Ma l’Unione europea sostiene che l’embargo non avrà impatto sugli aiuti. Il commissario Ue per la gestione delle crisi, Janez Lenarcic, ha ricordato come «le sanzioni sono state imposte dal 2011 in risposta alla violenta repressione del regime siriano contro la sua stessa popolazione civile, incluso l’uso di armi chimiche. Finanziamo e sostiamo da anni organizzazioni umanitarie. La situazione è desolante da oltre un decennio e il sisma non ha fatto altro che aggravare questa già drammatica condizione. Stiamo lavorando per incrementare il nostro sostegno finanziario per le aree colpite in Siria attraverso i programmi di assistenza». Le sanzioni però vengono aggirate in parte dai regimi destinatari attraverso Stati non sotto embargo,a proprio vantaggio e con ricadute negative sulla popolazione. Tant’è che proprio l’Ue ha deciso di adottare altri meccanismi di controllo del nuovo embargo al quale è stata sottoposta la Russia dopo l’invasione dell’Ucraina.

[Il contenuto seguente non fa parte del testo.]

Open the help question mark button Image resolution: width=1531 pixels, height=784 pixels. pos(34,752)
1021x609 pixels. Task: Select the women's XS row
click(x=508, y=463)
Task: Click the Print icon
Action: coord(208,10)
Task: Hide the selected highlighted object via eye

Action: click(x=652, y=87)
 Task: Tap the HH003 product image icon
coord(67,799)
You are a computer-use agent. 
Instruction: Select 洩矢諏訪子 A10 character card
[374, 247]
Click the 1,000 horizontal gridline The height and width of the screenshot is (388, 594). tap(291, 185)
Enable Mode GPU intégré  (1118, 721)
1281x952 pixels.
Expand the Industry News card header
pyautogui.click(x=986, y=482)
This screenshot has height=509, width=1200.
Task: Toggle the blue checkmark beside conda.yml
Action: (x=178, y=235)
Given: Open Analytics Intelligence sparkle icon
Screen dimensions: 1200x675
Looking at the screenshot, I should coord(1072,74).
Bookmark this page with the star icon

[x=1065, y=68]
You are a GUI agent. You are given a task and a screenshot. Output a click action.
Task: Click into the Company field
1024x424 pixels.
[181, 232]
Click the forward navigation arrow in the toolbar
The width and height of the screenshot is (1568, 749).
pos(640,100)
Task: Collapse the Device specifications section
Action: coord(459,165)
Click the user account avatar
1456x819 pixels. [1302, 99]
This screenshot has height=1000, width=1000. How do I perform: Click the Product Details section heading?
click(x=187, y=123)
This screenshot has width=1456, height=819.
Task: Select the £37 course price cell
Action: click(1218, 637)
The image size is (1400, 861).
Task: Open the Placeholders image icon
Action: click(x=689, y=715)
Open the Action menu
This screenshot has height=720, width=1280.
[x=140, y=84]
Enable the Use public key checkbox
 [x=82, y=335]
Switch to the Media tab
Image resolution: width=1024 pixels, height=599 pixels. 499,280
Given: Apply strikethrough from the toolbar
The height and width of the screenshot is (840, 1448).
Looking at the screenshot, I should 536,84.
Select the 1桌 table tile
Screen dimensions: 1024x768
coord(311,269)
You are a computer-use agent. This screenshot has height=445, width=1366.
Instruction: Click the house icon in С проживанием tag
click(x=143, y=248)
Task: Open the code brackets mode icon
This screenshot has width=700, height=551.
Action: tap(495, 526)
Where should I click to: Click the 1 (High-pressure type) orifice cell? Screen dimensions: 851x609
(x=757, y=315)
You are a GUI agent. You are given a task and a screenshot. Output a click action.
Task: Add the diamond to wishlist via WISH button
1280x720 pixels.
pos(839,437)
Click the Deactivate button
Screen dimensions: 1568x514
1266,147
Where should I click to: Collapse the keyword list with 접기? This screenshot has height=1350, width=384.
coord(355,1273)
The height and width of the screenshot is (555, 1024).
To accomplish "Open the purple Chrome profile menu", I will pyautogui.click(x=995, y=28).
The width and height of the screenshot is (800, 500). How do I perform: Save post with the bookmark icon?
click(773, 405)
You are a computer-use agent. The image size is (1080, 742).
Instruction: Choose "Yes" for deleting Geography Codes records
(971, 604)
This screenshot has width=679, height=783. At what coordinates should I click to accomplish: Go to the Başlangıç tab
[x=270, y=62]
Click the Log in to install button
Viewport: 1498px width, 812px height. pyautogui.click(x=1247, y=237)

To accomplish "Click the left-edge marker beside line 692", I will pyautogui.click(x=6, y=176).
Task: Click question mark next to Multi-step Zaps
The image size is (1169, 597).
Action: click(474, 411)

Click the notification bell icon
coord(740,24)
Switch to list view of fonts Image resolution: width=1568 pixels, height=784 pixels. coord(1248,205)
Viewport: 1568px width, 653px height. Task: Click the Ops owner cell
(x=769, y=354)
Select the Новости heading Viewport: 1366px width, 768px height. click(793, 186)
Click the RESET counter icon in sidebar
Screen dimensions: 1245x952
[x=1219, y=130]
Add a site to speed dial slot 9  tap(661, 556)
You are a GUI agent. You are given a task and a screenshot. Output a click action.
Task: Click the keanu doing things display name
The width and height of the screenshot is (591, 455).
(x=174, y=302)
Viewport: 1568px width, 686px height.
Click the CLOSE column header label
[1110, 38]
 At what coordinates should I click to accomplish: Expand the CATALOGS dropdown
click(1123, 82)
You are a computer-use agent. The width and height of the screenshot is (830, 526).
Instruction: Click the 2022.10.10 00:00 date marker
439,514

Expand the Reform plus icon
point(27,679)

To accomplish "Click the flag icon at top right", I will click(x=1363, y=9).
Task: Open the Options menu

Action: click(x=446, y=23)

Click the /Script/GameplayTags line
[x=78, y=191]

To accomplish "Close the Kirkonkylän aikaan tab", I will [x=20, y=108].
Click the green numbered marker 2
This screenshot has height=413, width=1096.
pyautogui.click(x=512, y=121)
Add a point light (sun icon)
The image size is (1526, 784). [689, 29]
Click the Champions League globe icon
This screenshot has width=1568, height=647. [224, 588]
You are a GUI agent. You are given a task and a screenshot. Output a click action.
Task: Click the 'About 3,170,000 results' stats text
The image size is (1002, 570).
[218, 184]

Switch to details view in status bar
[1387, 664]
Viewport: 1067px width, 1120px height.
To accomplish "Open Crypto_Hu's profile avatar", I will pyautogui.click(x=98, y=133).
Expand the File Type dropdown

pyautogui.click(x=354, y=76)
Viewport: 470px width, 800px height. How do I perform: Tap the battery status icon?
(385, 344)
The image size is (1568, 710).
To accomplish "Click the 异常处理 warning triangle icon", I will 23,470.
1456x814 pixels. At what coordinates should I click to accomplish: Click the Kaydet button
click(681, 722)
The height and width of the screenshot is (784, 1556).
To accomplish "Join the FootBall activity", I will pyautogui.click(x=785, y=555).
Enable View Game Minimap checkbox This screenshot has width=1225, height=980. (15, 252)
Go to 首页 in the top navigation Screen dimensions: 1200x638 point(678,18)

Ma nella Siria dominata dal dittatore Bashar al-Assad la situazione dei sopravvissuti al sisma è resa più difficile da altri due fattori. Il Paese in questo periodo è sottoposto a temperature che vanno sotto lo zero e proprio nelle ore in cui la terra ha tremato è arrivata un ’abbondante nevicata. Così chi è stato risparmiato dalle scosse violentissime e chi è ancora vivo tra le macerie deve affrontare un’altra prova che mette a rischio la vita: quella del gelo. Inoltre il frammentato territorio siriano è spartito in zone di controllo tra attori stranieri rivali (Stati Uniti e Turchia contro il regime di Damasco; Russia e Iran invece sue alleate), forze armate e milizie locali. Il sisma ha colpito il Nord-Ovest, radendo al suolo 250 villaggi, decine di campi profughi e danneggiando pesantemente altre 400 località, incluse le popolose città di Aleppo, Hama, Latakia e Idlib. La regione è abitata da quasi cinque milioni di persone, più della metà sfollate da altre aree. Un’enclave isolata e in guerra con il governo di Damasco, che in tempi «normali» rifiuta di concedere l’autorizzazione a entrare salvo eccezioni concesse ad organizzazioni non governative che portano cibo e medicinali: il loro ruolo è vitale perché l’85% degli abitanti dell’area di fatto tira avanti grazie a questi aiuti.

Bab al Hawa è invece l’unico valico frontaliero turco-siriano attraverso il quale, prima del sisma e in virtù di un accordo da rinnovare ogni sei mesi in sede Onu con il placet della Russia, fino a tre giorni fa entravano i convogli umanitari delle Nazioni Unite. Ora però è chiuso perché danneggiato dal terremoto e le autorità di Ankara al momento non sembrano interessate ad occuparsi della riapertura delle frontiere con la Siria: sono passate solo 120 salme di profughi morti in territorio turco. Il regime di Assad vuole che tutti gli aiuti internazionali ai terremotati passino per Damasco, ma in questi anni lo stesso regime ha creato un sistema per «scremare» una percentuale dei soccorsi materiali e trattenerla. Un’inchiesta dell’Onu ha dimostrato come molte imprese che ricevevano appalti per distribuire e trasportare aiuti fossero controllate dagli uomini di Assad. Inoltre si teme che Damasco, come già in passato, usi il dominio sulla distribuzione come un’arma politica contro ogni singola città ribelle: se obbedisci ti portiamo cibo e medicinali, altrimenti nulla. Così quasi cinque milioni di persone attendono che il senso di umanità prevalga su calcoli, interessi personali e settarismo. Un’immensa sventura.